**Your task:**
Examine each line of the data. Copy those that contain the string "Minh".
(Beginning of Dataset records)
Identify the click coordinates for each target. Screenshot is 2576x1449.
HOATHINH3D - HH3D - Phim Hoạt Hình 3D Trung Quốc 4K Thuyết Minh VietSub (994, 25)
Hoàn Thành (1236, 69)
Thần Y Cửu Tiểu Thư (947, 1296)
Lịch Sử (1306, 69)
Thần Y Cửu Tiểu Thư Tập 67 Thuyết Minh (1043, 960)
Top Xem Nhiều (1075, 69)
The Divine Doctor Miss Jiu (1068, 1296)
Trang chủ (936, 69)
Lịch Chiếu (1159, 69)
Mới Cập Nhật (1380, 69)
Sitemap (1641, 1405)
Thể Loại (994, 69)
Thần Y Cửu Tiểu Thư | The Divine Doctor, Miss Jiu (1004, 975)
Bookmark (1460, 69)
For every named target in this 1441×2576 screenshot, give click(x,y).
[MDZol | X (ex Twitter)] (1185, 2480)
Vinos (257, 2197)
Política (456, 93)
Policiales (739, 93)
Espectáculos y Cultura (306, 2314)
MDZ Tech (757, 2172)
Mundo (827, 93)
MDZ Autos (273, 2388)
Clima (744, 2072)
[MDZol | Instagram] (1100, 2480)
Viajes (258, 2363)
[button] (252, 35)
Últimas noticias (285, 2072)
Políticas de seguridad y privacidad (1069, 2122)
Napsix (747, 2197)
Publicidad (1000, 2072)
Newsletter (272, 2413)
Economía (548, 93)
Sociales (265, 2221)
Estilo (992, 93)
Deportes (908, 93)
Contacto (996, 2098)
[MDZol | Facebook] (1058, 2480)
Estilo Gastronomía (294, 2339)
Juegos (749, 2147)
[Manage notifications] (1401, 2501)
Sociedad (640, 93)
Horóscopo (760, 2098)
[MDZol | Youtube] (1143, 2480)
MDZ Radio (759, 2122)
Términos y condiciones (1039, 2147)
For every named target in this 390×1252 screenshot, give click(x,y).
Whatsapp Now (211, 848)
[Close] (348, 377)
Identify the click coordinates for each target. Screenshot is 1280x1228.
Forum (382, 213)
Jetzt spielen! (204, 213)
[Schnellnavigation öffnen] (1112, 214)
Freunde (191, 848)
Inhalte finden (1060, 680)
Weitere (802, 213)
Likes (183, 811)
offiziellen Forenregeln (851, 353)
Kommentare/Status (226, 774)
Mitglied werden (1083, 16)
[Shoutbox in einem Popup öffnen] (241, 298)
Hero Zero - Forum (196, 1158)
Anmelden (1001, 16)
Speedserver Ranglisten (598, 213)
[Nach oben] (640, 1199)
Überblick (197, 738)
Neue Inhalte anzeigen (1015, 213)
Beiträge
(End of Dataset records)
**Exercise output:**
HOATHINH3D - HH3D - Phim Hoạt Hình 3D Trung Quốc 4K Thuyết Minh VietSub (994, 25)
Thần Y Cửu Tiểu Thư Tập 67 Thuyết Minh (1043, 960)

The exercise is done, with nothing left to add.